_Action item_: In the data, find the word "ยอดน" and copy out every line that has it.

◇ ◇ ◇

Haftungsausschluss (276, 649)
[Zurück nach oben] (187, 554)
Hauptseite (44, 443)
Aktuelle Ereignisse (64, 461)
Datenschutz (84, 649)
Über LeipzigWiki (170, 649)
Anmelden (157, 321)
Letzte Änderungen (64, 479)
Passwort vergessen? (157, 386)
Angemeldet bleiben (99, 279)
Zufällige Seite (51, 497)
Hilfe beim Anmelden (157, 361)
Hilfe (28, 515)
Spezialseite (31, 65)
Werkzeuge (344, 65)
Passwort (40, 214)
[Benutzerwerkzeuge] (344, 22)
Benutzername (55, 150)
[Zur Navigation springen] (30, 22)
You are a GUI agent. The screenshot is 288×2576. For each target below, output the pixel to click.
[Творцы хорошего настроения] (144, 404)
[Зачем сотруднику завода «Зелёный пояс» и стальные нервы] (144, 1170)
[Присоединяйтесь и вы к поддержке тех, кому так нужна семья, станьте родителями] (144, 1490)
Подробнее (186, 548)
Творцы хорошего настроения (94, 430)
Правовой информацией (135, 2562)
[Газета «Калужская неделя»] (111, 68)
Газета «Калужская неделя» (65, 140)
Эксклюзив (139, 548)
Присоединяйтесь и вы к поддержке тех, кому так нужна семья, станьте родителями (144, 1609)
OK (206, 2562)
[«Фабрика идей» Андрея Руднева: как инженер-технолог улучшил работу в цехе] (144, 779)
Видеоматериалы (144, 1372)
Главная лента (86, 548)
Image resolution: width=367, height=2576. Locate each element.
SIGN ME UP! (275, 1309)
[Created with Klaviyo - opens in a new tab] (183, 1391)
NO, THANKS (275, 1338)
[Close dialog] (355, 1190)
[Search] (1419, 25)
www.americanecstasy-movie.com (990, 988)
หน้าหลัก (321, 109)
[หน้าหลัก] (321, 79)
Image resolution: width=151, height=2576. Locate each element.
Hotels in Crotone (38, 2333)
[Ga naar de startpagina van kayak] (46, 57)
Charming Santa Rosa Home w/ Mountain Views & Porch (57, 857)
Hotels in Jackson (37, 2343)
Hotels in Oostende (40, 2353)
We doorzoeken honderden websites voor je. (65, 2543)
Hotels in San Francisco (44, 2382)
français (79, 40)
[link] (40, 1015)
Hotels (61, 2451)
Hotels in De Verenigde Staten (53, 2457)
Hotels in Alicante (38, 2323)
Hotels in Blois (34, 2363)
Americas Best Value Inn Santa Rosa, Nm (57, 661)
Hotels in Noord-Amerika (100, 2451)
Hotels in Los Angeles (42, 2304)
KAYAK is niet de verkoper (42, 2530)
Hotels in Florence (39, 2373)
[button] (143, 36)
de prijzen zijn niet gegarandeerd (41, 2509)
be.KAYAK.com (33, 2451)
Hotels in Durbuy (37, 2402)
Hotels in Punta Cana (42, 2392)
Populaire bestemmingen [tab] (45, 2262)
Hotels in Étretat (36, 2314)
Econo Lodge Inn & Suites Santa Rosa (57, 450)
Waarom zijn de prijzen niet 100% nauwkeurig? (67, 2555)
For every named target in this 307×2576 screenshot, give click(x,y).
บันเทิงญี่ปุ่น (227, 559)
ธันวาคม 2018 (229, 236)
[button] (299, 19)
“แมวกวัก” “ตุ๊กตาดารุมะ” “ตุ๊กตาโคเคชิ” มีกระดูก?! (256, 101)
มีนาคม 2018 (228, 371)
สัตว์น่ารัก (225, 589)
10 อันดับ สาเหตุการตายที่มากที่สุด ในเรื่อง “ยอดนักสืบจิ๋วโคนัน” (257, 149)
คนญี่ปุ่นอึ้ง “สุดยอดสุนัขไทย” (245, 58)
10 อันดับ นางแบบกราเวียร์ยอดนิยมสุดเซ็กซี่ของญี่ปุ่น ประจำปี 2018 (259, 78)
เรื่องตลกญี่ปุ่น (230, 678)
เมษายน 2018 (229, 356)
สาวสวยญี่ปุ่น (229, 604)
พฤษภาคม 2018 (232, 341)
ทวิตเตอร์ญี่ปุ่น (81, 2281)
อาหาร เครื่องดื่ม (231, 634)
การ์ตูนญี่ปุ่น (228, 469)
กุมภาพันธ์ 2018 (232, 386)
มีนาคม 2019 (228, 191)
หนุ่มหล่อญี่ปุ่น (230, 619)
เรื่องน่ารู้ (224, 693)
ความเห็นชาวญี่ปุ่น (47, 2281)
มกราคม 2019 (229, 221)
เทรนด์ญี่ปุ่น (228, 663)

◇ ◇ ◇

_Finished task_:
10 อันดับ สาเหตุการตายที่มากที่สุด ในเรื่อง “ยอดนักสืบจิ๋วโคนัน” (257, 149)
10 อันดับ นางแบบกราเวียร์ยอดนิยมสุดเซ็กซี่ของญี่ปุ่น ประจำปี 2018 (259, 78)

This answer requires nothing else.